The other day I stumbled across this question:
Let $p$ be a prime number. If a group has more than $p-1$ elements of order $p$. Can it be cyclic?
I've tried to solve this by trying to prove that given a cyclic group $G=\langle g\rangle$ and $a_i=g^{k_i}$, $a_j=g^{k_j}$ both order $p$ where $k_i = k_j \pmod{p}$ then $a_i=a_j$ thus proving that there can only be $p-1$ different numbers of order $p".

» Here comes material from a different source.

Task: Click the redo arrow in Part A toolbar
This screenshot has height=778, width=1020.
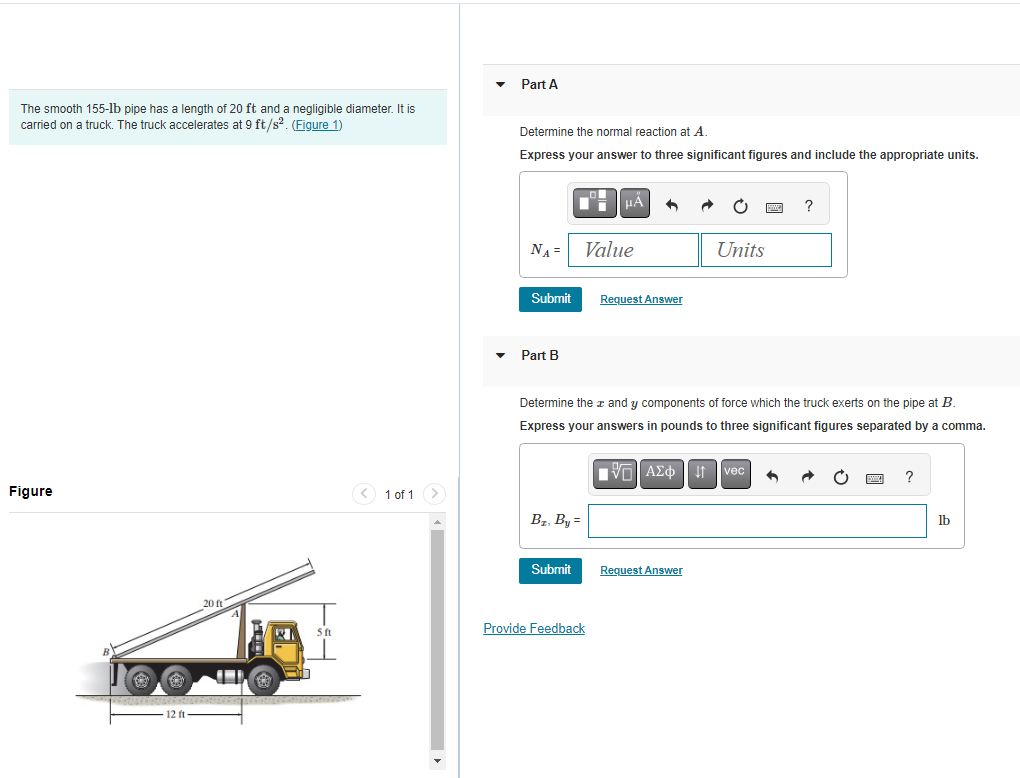Action: click(705, 204)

To do this, I've done the following:
I've first picked a number $a$ such that $O(a)=p$. We know that $a=g^k$ therefore, $O(a)=O(g^k)=\frac{O(g)}{\gcd(O(g), k)} \Rightarrow \gcd(O(g), k)=\frac{O(g)}{O(a)}= \frac{O(g)}{p}=l$
As $\gcd(O(g), k)=l$ then $l|k \Rightarrow k=l\cdot m$
Which means that $l=\gcd(O(g), k)=\gcd(l\cdot p, l\cdot m) \Rightarrow p\nmid m$
With this in mind, we can rewrite $m$ as $m_n=n\cdot p + r$ and $k$ as $k_n=l\cdot m_n = l\cdot n\cdot p + l\cdot r$
Therefore $a_i=g^{k_i}=g^{l\cdot i\cdot p + l\cdot r}=g^{l\cdot i\cdot p}\cdot g^{l\cdot r}=(g^{O(g)})^i\cdot g^{k_0}=1_G\cdot g^{k_0} = (g^{O(g)})^j\cdot g^{k_0}=g^{k_j}$ where $k_i = k_j \pmod{p}$
The problem with this proof is that I'm not using the condition of p being prime or at least I'm not sure where if I'm using it unknowingly.
I would apreciate any advise you could give me as I'm new to group theory and it's still a confusing field to me.
Thanks in advance.
The assumption that $p$ ia a prime number isn't needed, all you need to assume is that $p\gt1$. Here is an easy proof using the facts that a cyclic group is Abelian and a subgroup of a cyclic group is cyclic.
Let $G$ be a cyclic group and let $H=\{g\in G:g^p=e\}$. Since $G$ is Abelian, $H$ is a subgroup of $G$, so $H$ is a cyclic group. A generator of $H$ has order at most $p$, so $|H|\le p$ and $|H\setminus\{e\}|\le p-1$. Since $p\gt1$, every element of order $p$ in $G$ belongs to $H\setminus\{e\}$, Q.E.D.